LinkedDataOps:Quality Oriented End-to-end Geospatial Linked Data Production Governance

Tracking #: 3215-4429

Beyza Yaman
Kevin Thompson
Fergus Fahey
Rob Brennan

Responsible editor: 
Guest Editors SW for Industrial Engineering 2022

Submission type: 
Application Report
This work describes the application of semantic web standards to data quality governance of data production pipelines in the architectural, engineering, and construction (AEC) domain for Ordnance Survey Ireland (OSi). It illustrates a new approach to data quality governance based on establishing a unified knowledge graph for data quality measurements across a complex, heterogeneous, quality-centric data production pipeline. It provides the first comprehensive formal mappings between semantic models of data quality dimensions defined by the four International Organization for Standardization (ISO) and World Wide Web Consortium (W3C) data quality standards applied by different tools and stakeholders. It provides an approach to uplift rule-based data quality reports into quality metrics suitable for aggregation and end-to-end analysis. Current industrial practice tends towards stove-piped, vendor-specific and domain-dependent tools to process data quality observations however there is a lack of open techniques and methodologies for combining quality measurements derived from different data quality standards to provide end-to-end data quality reporting, root cause analysis or visualization. This work demonstrated that it is effective to use a knowledge graph and semantic web standards to unify distributed data quality monitoring in an organization and present the results in an end-to-end data dashboard in a data quality standards-agnostic fashion for the Ordnance Survey Ireland data publishing pipeline.
Full PDF Version: 

Minor Revision

Solicited Reviews:
Click to Expand/Collapse
Review #1
By Umutcan Serles submitted on 23/Sep/2022
Review Comment:

the paper addresses my main concerns about the previous version sufficiently.

It would be still beneficial to do a final proofread as I have seen some "et al." written as "etal" and the first paragraph of the evaluation has section 3 twice.

Review #2
By Julian Rojas submitted on 28/Sep/2022
Review Comment:

All my previous comments were addressed and I think the rewriting applied to the paper have increased its quality and clarity.

I recommend to accept the paper.

A couple of typos found:
- Page 22, Line 46: "...naively..." → "...natively...".
- Page 23, Line 1: Missing closing parenthesis.

Review #3
By David Chaves-Fraga submitted on 04/Oct/2022
Minor Revision
Review Comment:

First of all, I would like to thank the authors for their effort in accommodating my previous comments and improving the quality of the paper. However, IMO the paper requires another round of review as I still have the following concerns:

1) There are still many sentences that are really long and very complex to understand and are key for the comprehension of the paper. For example, the 9th paragraph of the introduction (contribution description) is a long sentence with many technical words difficult to follow. I would encourage the authors to re-review the text and simplify sentences (better to be clear and concise) to enhance the readability and also to not increase the complexity with concepts or ideas that are not well introduced or explained in the text, it should be self-contained.

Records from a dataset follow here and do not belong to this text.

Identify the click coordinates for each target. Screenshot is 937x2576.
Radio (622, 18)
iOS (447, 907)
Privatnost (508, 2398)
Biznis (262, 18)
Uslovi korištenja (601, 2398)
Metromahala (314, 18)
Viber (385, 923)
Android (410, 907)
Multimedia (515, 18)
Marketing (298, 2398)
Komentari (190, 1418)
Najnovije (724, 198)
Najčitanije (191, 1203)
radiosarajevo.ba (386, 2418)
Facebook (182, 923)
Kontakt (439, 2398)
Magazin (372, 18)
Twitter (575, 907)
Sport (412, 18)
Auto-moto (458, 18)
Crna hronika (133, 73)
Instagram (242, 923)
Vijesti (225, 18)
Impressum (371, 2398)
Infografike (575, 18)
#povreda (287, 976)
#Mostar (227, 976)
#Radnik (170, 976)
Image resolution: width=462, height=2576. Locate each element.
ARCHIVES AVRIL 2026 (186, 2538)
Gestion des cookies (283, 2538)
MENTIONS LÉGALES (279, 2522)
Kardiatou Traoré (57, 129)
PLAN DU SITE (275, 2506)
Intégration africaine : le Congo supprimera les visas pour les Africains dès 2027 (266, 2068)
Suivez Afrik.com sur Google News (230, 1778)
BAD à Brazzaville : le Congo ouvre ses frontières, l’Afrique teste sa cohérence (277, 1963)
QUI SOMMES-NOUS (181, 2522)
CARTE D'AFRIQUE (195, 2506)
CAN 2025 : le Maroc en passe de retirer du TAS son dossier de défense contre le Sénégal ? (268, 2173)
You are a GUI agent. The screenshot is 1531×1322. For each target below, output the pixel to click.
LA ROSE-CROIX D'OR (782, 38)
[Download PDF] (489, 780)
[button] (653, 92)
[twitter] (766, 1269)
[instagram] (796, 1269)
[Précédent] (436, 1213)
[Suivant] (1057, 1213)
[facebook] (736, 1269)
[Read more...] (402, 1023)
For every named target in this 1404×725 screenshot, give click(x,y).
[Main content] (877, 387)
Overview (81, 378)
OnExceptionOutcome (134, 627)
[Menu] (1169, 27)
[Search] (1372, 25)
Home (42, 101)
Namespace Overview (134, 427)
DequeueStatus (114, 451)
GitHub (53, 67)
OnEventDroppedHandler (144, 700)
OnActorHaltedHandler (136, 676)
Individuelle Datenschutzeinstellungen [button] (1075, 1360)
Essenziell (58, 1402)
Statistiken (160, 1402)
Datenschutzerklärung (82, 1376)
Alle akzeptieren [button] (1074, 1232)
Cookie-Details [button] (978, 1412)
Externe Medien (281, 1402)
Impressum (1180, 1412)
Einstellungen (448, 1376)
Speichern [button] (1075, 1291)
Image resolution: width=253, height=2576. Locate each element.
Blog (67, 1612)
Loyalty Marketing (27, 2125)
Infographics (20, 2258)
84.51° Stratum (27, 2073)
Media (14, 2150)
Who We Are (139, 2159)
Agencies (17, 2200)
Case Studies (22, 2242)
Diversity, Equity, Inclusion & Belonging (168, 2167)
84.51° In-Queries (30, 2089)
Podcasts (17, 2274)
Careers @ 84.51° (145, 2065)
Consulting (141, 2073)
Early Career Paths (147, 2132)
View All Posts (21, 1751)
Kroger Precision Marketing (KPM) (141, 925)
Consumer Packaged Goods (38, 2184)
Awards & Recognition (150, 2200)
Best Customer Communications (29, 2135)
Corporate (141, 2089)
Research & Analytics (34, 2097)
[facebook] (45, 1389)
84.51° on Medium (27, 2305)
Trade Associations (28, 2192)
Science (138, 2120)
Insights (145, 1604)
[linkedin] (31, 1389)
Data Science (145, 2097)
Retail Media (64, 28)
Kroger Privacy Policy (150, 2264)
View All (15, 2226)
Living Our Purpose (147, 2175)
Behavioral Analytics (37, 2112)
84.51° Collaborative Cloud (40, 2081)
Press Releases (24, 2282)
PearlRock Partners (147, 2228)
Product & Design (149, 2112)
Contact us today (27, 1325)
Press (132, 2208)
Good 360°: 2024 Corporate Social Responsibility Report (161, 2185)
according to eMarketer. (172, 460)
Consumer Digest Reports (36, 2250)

2) Missing a motivating example or a set of examples to clarify and enhance the understandability of some explanations. I would suggest adding it together with the description of the use-case in Section 2 as a specific real example, and it could be reused to support other ideas and explanations along the rest of the paper.

3) Review all repositories (neither DOI nor License is provided) because we do not know if they can be reused and how at this moment.

4) Review R2RML to be consistent. There are some cases where rr:class in the SubjecMap is used and others where is declared using rdf:type in the POM. There are ObjectMaps with templates, aiming to generate an IRI but without rr:IRI (so the engine would generate a literal). Listing 4 still contains RDF errors (e.g., daq#value object), datatype for isEstimate (which is defined in the mapping rules).

5) Fine-grained contributions: in my previous review I was concerned about the number of contributions in the paper but I was surprised that in the new version they have been removed. I would like to see the contributions of the work in detail but in a more concise and clear way.

6) Missing a Figure with the general procedure (maybe improving Fig4 with more details), that gives an overview of all the steps and processes involved. In addition, there are other figures (e.g., fig 5) that can be improved with more details and better organization (is difficult to see that there are arrows from data access to data principles).